I’m all for portable, easily maintained code. I’m a HUGE fan the new
ActiveRecord::Relation model in Rails 3.0 I keenly feel the peril of
dropping into find_by_sql().

Question 1: is there’s a snowball’s chance in Hades for the following
code to be written WITHOUT resorting find_by_sql()?

inner_query =<<EOQ
SELECT DATE(st.datetime) AS start_time,
DATE(et.datetime - INTERVAL 1 DAY) AS end_time,
DATEDIFF(et.datetime, st.datetime) AS day_count,
sbs.quantity AS quantity,
sbs.cost AS cost
FROM service_bills as sbs
INNER JOIN time_dimensions AS st ON st.id = sbs.start_time_id
INNER JOIN time_dimensions AS et ON et.id = sbs.end_time_id
WHERE sbs.metered_service_id IN (#{metered_service_ids})
EOQ

I’m sure it’s possible using a ServiceBill.find() construct where each
clause is essentially a quoted string from the above, but by that point,
I’d be hard pressed to say that is clearer or more maintainable.

Question 2: Nested queries. In my system, inner_query is, in fact, an
inner query that appears within this little monster:

outer_query =<<EOQ
SELECT st.id AS start_time_id,
et.id AS end_time_id,
DATE(st.datetime) AS time,
SUM(bills.quantity/bills.day_count) AS daily_quantity,
SUM(bills.cost/bills.day_count) AS daily_cost
FROM time_dimensions AS st
INNER JOIN time_dimensions AS et ON DATE(st.datetime + INTERVAL 1 DAY)
= DATE(et.datetime)
INNER JOIN (#{inner_query}) AS bills
WHERE st.datetime BETWEEN bills.start_time AND bills.end_time
AND st.is_midnight = 1
GROUP BY st.id
EOQ

Even if both of these queries could be cast into a find() construct, I
don’t see how to create the equivalent of nested queries: it seems like
I’d have to “pop back up” to the Rails level, which is problematic for
really large datasets.

So: If ActiveRecord::Relation.find() really cannot handle queries of
this complexity, I’m okay with that. But if it can, I’d welcome
pointers or documentation on how to code them.

TIA.

  • ff

Fearless F. wrote:

When is it appropriate to resort to find_by_sql?
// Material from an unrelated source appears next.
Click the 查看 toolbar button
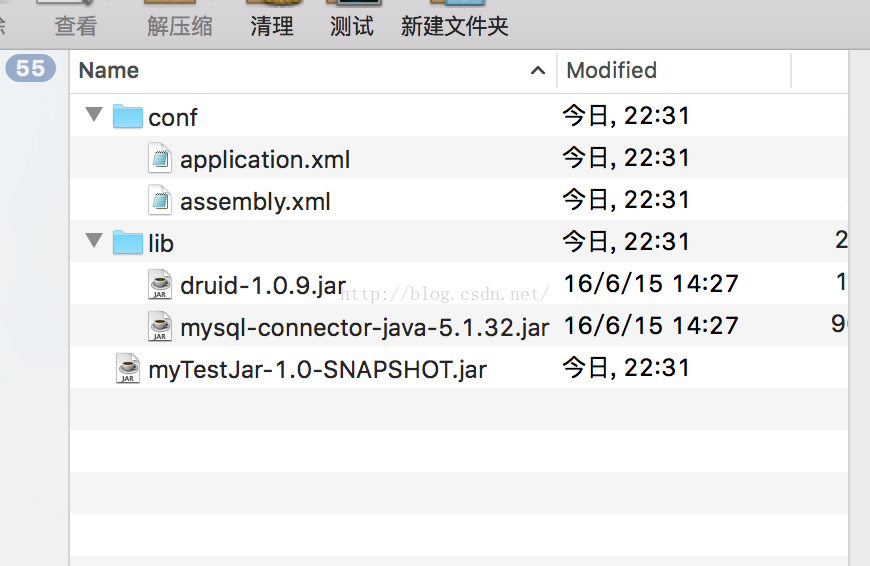The width and height of the screenshot is (870, 566). 76,26
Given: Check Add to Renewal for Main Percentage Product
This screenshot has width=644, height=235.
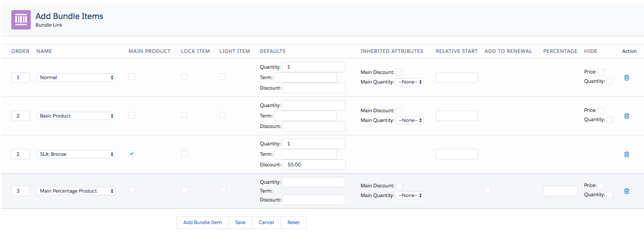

When you need something that can’t be done any other way.

I’m all for portable, easily maintained code. I’m a HUGE fan the new
ActiveRecord::Relation model in Rails 3.0 I keenly feel the peril of
dropping into find_by_sql().

Question 1: is there’s a snowball’s chance in Hades for the following
code to be written WITHOUT resorting find_by_sql()?

inner_query =<<EOQ
SELECT DATE(st.datetime) AS start_time,
DATE(et.datetime - INTERVAL 1 DAY) AS end_time,
DATEDIFF(et.datetime, st.datetime) AS day_count,
sbs.quantity AS quantity,
sbs.cost AS cost
FROM service_bills as sbs
INNER JOIN time_dimensions AS st ON st.id = sbs.start_time_id
INNER JOIN time_dimensions AS et ON et.id = sbs.end_time_id
WHERE sbs.metered_service_id IN (#{metered_service_ids})
EOQ

I’m sure it’s possible using a ServiceBill.find() construct where each
clause is essentially a quoted string from the above, but by that point,
I’d be hard pressed to say that is clearer or more maintainable.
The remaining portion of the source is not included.